*WORK TO COMPLETE:* Without changing a character, output all of the records.

*Collected data entries:*

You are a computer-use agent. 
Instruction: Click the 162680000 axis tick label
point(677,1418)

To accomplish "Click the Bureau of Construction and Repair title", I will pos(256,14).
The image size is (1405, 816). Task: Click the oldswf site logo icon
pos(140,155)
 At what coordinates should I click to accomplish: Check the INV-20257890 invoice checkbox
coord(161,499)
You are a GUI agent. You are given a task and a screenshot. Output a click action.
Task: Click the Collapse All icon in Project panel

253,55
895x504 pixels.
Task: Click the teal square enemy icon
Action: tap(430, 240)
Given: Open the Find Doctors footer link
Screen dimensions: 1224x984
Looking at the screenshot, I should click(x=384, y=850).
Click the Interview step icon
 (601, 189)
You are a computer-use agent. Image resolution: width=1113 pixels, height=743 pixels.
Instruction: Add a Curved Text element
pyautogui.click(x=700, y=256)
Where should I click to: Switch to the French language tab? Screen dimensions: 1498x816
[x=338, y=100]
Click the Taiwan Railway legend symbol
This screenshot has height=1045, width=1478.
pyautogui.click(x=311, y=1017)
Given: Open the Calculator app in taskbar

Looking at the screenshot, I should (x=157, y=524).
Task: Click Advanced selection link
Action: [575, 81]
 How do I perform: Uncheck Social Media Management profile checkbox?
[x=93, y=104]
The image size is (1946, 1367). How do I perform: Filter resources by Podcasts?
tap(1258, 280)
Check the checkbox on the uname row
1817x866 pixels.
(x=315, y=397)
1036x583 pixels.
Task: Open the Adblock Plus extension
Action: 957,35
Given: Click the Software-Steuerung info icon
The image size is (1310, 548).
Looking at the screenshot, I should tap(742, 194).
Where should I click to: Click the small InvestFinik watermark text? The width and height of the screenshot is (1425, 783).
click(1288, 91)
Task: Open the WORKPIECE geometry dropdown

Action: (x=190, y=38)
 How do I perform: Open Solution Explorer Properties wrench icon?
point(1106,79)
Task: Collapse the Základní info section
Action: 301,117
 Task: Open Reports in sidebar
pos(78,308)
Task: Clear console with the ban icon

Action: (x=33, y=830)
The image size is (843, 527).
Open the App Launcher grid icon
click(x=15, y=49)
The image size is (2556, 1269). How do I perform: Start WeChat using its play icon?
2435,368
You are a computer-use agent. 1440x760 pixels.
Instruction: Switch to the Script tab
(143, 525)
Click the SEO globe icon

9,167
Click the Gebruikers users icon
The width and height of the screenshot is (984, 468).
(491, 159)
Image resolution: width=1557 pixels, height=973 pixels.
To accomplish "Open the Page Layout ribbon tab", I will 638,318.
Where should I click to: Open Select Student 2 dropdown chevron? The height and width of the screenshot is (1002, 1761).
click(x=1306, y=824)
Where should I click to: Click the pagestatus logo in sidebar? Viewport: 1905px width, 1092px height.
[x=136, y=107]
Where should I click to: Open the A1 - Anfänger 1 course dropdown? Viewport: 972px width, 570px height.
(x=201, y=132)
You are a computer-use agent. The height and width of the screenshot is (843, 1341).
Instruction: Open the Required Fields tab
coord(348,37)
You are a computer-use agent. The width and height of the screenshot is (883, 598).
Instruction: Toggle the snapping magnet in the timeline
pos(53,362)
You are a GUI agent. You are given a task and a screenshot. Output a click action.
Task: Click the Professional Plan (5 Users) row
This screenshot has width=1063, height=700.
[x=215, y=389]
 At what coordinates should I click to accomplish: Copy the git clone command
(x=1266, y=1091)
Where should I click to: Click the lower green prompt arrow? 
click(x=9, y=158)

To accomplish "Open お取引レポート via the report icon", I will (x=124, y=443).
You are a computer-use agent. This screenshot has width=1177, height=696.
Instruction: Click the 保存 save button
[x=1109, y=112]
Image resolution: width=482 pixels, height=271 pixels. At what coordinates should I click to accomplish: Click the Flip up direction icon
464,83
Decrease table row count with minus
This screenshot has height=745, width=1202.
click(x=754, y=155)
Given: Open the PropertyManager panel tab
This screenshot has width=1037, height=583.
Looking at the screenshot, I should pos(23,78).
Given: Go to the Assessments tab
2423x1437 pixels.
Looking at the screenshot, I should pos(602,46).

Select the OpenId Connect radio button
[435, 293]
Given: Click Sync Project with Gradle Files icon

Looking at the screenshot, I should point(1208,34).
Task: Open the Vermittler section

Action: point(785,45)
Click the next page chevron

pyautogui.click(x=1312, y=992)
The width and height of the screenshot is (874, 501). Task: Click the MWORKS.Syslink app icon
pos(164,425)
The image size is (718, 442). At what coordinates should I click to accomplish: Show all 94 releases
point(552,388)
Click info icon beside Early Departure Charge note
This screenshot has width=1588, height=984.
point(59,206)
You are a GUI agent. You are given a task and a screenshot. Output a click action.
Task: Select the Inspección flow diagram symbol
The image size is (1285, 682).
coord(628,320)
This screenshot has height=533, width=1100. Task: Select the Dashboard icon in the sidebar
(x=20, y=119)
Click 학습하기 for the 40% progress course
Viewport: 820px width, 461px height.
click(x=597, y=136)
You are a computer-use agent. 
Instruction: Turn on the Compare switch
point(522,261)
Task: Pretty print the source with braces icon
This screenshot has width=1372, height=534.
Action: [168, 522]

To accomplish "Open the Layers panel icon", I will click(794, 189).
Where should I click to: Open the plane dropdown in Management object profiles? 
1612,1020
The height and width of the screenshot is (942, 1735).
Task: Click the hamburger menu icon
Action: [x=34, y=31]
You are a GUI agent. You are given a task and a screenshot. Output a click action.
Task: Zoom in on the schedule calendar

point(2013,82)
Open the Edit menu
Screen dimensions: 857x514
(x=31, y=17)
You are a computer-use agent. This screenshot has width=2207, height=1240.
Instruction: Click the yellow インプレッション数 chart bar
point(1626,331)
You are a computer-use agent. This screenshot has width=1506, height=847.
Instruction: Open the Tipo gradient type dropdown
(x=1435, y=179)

*OUTPUT FOR THIS EXERCISE:*
You are a computer-use agent. 
Instruction: Click the 162680000 axis tick label
point(677,1418)

To accomplish "Click the Bureau of Construction and Repair title", I will pos(256,14).
The image size is (1405, 816). Task: Click the oldswf site logo icon
pos(140,155)
 At what coordinates should I click to accomplish: Check the INV-20257890 invoice checkbox
coord(161,499)
You are a GUI agent. You are given a task and a screenshot. Output a click action.
Task: Click the Collapse All icon in Project panel

253,55
895x504 pixels.
Task: Click the teal square enemy icon
Action: tap(430, 240)
Given: Open the Find Doctors footer link
Screen dimensions: 1224x984
Looking at the screenshot, I should click(x=384, y=850).
Click the Interview step icon
 (601, 189)
You are a computer-use agent. Image resolution: width=1113 pixels, height=743 pixels.
Instruction: Add a Curved Text element
pyautogui.click(x=700, y=256)
Where should I click to: Switch to the French language tab? Screen dimensions: 1498x816
[x=338, y=100]
Click the Taiwan Railway legend symbol
This screenshot has height=1045, width=1478.
pyautogui.click(x=311, y=1017)
Given: Open the Calculator app in taskbar

Looking at the screenshot, I should (x=157, y=524).
Task: Click Advanced selection link
Action: [575, 81]
 How do I perform: Uncheck Social Media Management profile checkbox?
[x=93, y=104]
The image size is (1946, 1367). How do I perform: Filter resources by Podcasts?
tap(1258, 280)
Check the checkbox on the uname row
1817x866 pixels.
(x=315, y=397)
1036x583 pixels.
Task: Open the Adblock Plus extension
Action: 957,35
Given: Click the Software-Steuerung info icon
The image size is (1310, 548).
Looking at the screenshot, I should tap(742, 194).
Where should I click to: Click the small InvestFinik watermark text? The width and height of the screenshot is (1425, 783).
click(1288, 91)
Task: Open the WORKPIECE geometry dropdown

Action: (x=190, y=38)
 How do I perform: Open Solution Explorer Properties wrench icon?
point(1106,79)
Task: Collapse the Základní info section
Action: 301,117
 Task: Open Reports in sidebar
pos(78,308)
Task: Clear console with the ban icon

Action: (x=33, y=830)
The image size is (843, 527).
Open the App Launcher grid icon
click(x=15, y=49)
The image size is (2556, 1269). How do I perform: Start WeChat using its play icon?
2435,368
You are a computer-use agent. 1440x760 pixels.
Instruction: Switch to the Script tab
(143, 525)
Click the SEO globe icon

9,167
Click the Gebruikers users icon
The width and height of the screenshot is (984, 468).
(491, 159)
Image resolution: width=1557 pixels, height=973 pixels.
To accomplish "Open the Page Layout ribbon tab", I will 638,318.
Where should I click to: Open Select Student 2 dropdown chevron? The height and width of the screenshot is (1002, 1761).
click(x=1306, y=824)
Where should I click to: Click the pagestatus logo in sidebar? Viewport: 1905px width, 1092px height.
[x=136, y=107]
Where should I click to: Open the A1 - Anfänger 1 course dropdown? Viewport: 972px width, 570px height.
(x=201, y=132)
You are a computer-use agent. The height and width of the screenshot is (843, 1341).
Instruction: Open the Required Fields tab
coord(348,37)
You are a computer-use agent. The width and height of the screenshot is (883, 598).
Instruction: Toggle the snapping magnet in the timeline
pos(53,362)
You are a GUI agent. You are given a task and a screenshot. Output a click action.
Task: Click the Professional Plan (5 Users) row
This screenshot has width=1063, height=700.
[x=215, y=389]
 At what coordinates should I click to accomplish: Copy the git clone command
(x=1266, y=1091)
Where should I click to: Click the lower green prompt arrow? 
click(x=9, y=158)

To accomplish "Open お取引レポート via the report icon", I will (x=124, y=443).
You are a computer-use agent. This screenshot has width=1177, height=696.
Instruction: Click the 保存 save button
[x=1109, y=112]
Image resolution: width=482 pixels, height=271 pixels. At what coordinates should I click to accomplish: Click the Flip up direction icon
464,83
Decrease table row count with minus
This screenshot has height=745, width=1202.
click(x=754, y=155)
Given: Open the PropertyManager panel tab
This screenshot has width=1037, height=583.
Looking at the screenshot, I should pos(23,78).
Given: Go to the Assessments tab
2423x1437 pixels.
Looking at the screenshot, I should pos(602,46).

Select the OpenId Connect radio button
[435, 293]
Given: Click Sync Project with Gradle Files icon

Looking at the screenshot, I should point(1208,34).
Task: Open the Vermittler section

Action: point(785,45)
Click the next page chevron

pyautogui.click(x=1312, y=992)
The width and height of the screenshot is (874, 501). Task: Click the MWORKS.Syslink app icon
pos(164,425)
The image size is (718, 442). At what coordinates should I click to accomplish: Show all 94 releases
point(552,388)
Click info icon beside Early Departure Charge note
This screenshot has width=1588, height=984.
point(59,206)
You are a GUI agent. You are given a task and a screenshot. Output a click action.
Task: Select the Inspección flow diagram symbol
The image size is (1285, 682).
coord(628,320)
This screenshot has height=533, width=1100. Task: Select the Dashboard icon in the sidebar
(x=20, y=119)
Click 학습하기 for the 40% progress course
Viewport: 820px width, 461px height.
click(x=597, y=136)
You are a computer-use agent. 
Instruction: Turn on the Compare switch
point(522,261)
Task: Pretty print the source with braces icon
This screenshot has width=1372, height=534.
Action: [168, 522]

To accomplish "Open the Layers panel icon", I will click(794, 189).
Where should I click to: Open the plane dropdown in Management object profiles? 
1612,1020
The height and width of the screenshot is (942, 1735).
Task: Click the hamburger menu icon
Action: [x=34, y=31]
You are a GUI agent. You are given a task and a screenshot. Output a click action.
Task: Zoom in on the schedule calendar

point(2013,82)
Open the Edit menu
Screen dimensions: 857x514
(x=31, y=17)
You are a computer-use agent. This screenshot has width=2207, height=1240.
Instruction: Click the yellow インプレッション数 chart bar
point(1626,331)
You are a computer-use agent. This screenshot has width=1506, height=847.
Instruction: Open the Tipo gradient type dropdown
(x=1435, y=179)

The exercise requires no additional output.